#### Task prompt
All of the entries need to be set down exactly as they read.

#### Data shown
=== Section Start ===

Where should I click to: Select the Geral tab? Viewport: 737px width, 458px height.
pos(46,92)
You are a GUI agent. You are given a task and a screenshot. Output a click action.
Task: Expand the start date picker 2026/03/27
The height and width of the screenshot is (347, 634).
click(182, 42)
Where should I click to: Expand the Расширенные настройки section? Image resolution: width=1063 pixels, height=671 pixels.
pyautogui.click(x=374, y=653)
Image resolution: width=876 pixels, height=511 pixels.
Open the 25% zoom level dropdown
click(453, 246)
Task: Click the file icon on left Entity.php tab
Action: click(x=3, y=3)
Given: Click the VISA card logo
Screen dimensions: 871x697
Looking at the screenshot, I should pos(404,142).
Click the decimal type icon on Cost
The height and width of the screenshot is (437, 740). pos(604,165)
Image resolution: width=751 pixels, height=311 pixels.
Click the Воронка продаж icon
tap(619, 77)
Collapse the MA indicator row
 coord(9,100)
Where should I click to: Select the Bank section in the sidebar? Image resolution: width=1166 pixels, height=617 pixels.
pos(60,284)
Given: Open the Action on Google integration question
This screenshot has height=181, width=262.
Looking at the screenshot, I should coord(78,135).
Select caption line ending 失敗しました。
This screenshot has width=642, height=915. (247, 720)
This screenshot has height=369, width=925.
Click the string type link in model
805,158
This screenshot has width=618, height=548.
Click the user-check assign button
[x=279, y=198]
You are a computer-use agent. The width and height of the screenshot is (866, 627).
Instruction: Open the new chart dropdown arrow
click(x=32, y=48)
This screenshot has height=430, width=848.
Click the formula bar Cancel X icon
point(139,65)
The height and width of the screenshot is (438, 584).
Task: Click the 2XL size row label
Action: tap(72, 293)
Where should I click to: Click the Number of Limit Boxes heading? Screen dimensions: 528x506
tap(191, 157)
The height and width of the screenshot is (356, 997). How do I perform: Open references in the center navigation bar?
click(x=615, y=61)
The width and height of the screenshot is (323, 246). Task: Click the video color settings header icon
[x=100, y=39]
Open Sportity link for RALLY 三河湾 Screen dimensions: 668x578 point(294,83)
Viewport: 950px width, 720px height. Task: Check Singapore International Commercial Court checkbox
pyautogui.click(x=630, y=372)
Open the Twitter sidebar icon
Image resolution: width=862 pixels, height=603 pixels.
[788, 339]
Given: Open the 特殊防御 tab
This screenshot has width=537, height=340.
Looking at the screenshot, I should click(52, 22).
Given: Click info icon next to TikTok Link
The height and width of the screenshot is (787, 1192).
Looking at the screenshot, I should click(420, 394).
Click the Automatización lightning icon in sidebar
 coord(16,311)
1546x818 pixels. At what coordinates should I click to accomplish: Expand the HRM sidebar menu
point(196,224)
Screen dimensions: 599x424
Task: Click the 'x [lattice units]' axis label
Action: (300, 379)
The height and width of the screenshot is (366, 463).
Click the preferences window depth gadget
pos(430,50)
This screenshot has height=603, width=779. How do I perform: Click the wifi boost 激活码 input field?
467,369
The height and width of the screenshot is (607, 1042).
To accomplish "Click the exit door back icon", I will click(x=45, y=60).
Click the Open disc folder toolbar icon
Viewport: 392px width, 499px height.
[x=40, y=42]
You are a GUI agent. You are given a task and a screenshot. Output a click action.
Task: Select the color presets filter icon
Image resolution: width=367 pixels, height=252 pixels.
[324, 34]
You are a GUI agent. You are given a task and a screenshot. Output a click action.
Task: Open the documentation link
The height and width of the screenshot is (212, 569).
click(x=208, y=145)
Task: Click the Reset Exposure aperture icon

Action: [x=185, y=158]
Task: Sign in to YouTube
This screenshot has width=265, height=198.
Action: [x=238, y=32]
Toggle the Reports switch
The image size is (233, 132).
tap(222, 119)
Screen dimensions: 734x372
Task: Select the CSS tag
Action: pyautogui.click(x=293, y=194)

=== Section End ===

#### Exercise output
Where should I click to: Select the Geral tab? Viewport: 737px width, 458px height.
pos(46,92)
You are a GUI agent. You are given a task and a screenshot. Output a click action.
Task: Expand the start date picker 2026/03/27
The height and width of the screenshot is (347, 634).
click(182, 42)
Where should I click to: Expand the Расширенные настройки section? Image resolution: width=1063 pixels, height=671 pixels.
pyautogui.click(x=374, y=653)
Image resolution: width=876 pixels, height=511 pixels.
Open the 25% zoom level dropdown
click(453, 246)
Task: Click the file icon on left Entity.php tab
Action: click(x=3, y=3)
Given: Click the VISA card logo
Screen dimensions: 871x697
Looking at the screenshot, I should pos(404,142).
Click the decimal type icon on Cost
The height and width of the screenshot is (437, 740). pos(604,165)
Image resolution: width=751 pixels, height=311 pixels.
Click the Воронка продаж icon
tap(619, 77)
Collapse the MA indicator row
 coord(9,100)
Where should I click to: Select the Bank section in the sidebar? Image resolution: width=1166 pixels, height=617 pixels.
pos(60,284)
Given: Open the Action on Google integration question
This screenshot has height=181, width=262.
Looking at the screenshot, I should coord(78,135).
Select caption line ending 失敗しました。
This screenshot has width=642, height=915. (247, 720)
This screenshot has height=369, width=925.
Click the string type link in model
805,158
This screenshot has width=618, height=548.
Click the user-check assign button
[x=279, y=198]
You are a computer-use agent. The width and height of the screenshot is (866, 627).
Instruction: Open the new chart dropdown arrow
click(x=32, y=48)
This screenshot has height=430, width=848.
Click the formula bar Cancel X icon
point(139,65)
The height and width of the screenshot is (438, 584).
Task: Click the 2XL size row label
Action: tap(72, 293)
Where should I click to: Click the Number of Limit Boxes heading? Screen dimensions: 528x506
tap(191, 157)
The height and width of the screenshot is (356, 997). How do I perform: Open references in the center navigation bar?
click(x=615, y=61)
The width and height of the screenshot is (323, 246). Task: Click the video color settings header icon
[x=100, y=39]
Open Sportity link for RALLY 三河湾 Screen dimensions: 668x578 point(294,83)
Viewport: 950px width, 720px height. Task: Check Singapore International Commercial Court checkbox
pyautogui.click(x=630, y=372)
Open the Twitter sidebar icon
Image resolution: width=862 pixels, height=603 pixels.
[788, 339]
Given: Open the 特殊防御 tab
This screenshot has width=537, height=340.
Looking at the screenshot, I should click(52, 22).
Given: Click info icon next to TikTok Link
The height and width of the screenshot is (787, 1192).
Looking at the screenshot, I should click(420, 394).
Click the Automatización lightning icon in sidebar
 coord(16,311)
1546x818 pixels. At what coordinates should I click to accomplish: Expand the HRM sidebar menu
point(196,224)
Screen dimensions: 599x424
Task: Click the 'x [lattice units]' axis label
Action: (300, 379)
The height and width of the screenshot is (366, 463).
Click the preferences window depth gadget
pos(430,50)
This screenshot has height=603, width=779. How do I perform: Click the wifi boost 激活码 input field?
467,369
The height and width of the screenshot is (607, 1042).
To accomplish "Click the exit door back icon", I will click(x=45, y=60).
Click the Open disc folder toolbar icon
Viewport: 392px width, 499px height.
[x=40, y=42]
You are a GUI agent. You are given a task and a screenshot. Output a click action.
Task: Select the color presets filter icon
Image resolution: width=367 pixels, height=252 pixels.
[324, 34]
You are a GUI agent. You are given a task and a screenshot. Output a click action.
Task: Open the documentation link
The height and width of the screenshot is (212, 569).
click(x=208, y=145)
Task: Click the Reset Exposure aperture icon

Action: [x=185, y=158]
Task: Sign in to YouTube
This screenshot has width=265, height=198.
Action: [x=238, y=32]
Toggle the Reports switch
The image size is (233, 132).
tap(222, 119)
Screen dimensions: 734x372
Task: Select the CSS tag
Action: pyautogui.click(x=293, y=194)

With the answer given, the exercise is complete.